NCPA - National Center for Policy Analysis

U.S. Dependence on Middle East Oil Eroding

March 15, 2002

The U.S. and the rest of the industrialized world are quietly growing less dependent on Middle Eastern oil. The petroleum industry's search for new supplies and profits is behind the trend -- which has calmed fears of a disruption of Persian Gulf supplies during critical phases of the war on terrorism.

To be sure, the Middle East is still an important supplier. But as other sources come into play, increased competition is acting as a cap on sudden price hikes. Fears of a supply disruption caused prices to rise to nearly $30 a barrel in the days immediately following Sept. 11 -- but they soon fell back and oil is now trading at about $24 a barrel, thanks to the proliferation of new supply sources.

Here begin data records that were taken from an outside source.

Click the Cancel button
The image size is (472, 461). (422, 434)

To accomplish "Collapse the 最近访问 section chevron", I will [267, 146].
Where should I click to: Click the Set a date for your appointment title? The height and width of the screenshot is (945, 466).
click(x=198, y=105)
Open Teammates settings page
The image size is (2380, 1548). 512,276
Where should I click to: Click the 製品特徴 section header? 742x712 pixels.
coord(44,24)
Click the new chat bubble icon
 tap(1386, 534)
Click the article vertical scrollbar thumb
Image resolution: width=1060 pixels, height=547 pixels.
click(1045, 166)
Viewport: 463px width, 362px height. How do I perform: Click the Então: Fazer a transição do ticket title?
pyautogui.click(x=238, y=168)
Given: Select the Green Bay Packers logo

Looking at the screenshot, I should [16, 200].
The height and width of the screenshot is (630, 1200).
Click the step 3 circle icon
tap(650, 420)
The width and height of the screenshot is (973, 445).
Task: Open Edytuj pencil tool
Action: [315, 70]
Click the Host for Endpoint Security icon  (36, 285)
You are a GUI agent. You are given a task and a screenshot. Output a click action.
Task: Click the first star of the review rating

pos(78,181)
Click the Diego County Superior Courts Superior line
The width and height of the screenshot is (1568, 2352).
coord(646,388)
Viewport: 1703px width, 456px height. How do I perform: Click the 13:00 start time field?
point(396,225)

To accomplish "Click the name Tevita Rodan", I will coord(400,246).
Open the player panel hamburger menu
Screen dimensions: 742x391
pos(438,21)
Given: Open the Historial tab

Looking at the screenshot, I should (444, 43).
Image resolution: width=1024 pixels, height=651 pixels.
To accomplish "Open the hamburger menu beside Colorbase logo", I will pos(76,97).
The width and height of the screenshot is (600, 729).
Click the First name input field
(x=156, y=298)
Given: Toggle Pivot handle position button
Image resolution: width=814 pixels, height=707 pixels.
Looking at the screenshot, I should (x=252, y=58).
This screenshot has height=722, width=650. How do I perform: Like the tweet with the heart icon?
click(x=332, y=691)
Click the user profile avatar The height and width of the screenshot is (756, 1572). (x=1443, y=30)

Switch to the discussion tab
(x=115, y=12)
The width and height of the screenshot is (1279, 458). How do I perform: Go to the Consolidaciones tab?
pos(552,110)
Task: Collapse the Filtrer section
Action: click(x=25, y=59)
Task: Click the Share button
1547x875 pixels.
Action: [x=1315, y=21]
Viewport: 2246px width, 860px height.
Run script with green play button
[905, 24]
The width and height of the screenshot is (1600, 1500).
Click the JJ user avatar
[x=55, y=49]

  • Relative political stability in Russia since 2000 has spurred new investment in previously mismanaged Soviet-era facilities -- which allowed it to increase output by 500,000 barrels a day last year.
  • Mexico for the moment has displaced Saudi Arabia as the primary exporter to the U.S. -- and Canada and Venezuela are close behind.
  • Producers in Alberta collect nearly solid tar-like crude and distill it into gasoline and other products in a process that is expected to yield 500,000 barrels a day by 2007.
  • Similarly, nearly solid crude is being pulled up along the Orinoco River in Venezuela utilizing new technologies -- those operations are now yielding 200,000 barrels a day and are expected to triple by 2006.

Some of these operations -- such as those in Russia -- are too far away for them to be direct U.S. suppliers. But they still contribute to the world pool of non-Middle Eastern oil that reduces our dependency on the Persian Gulf countries.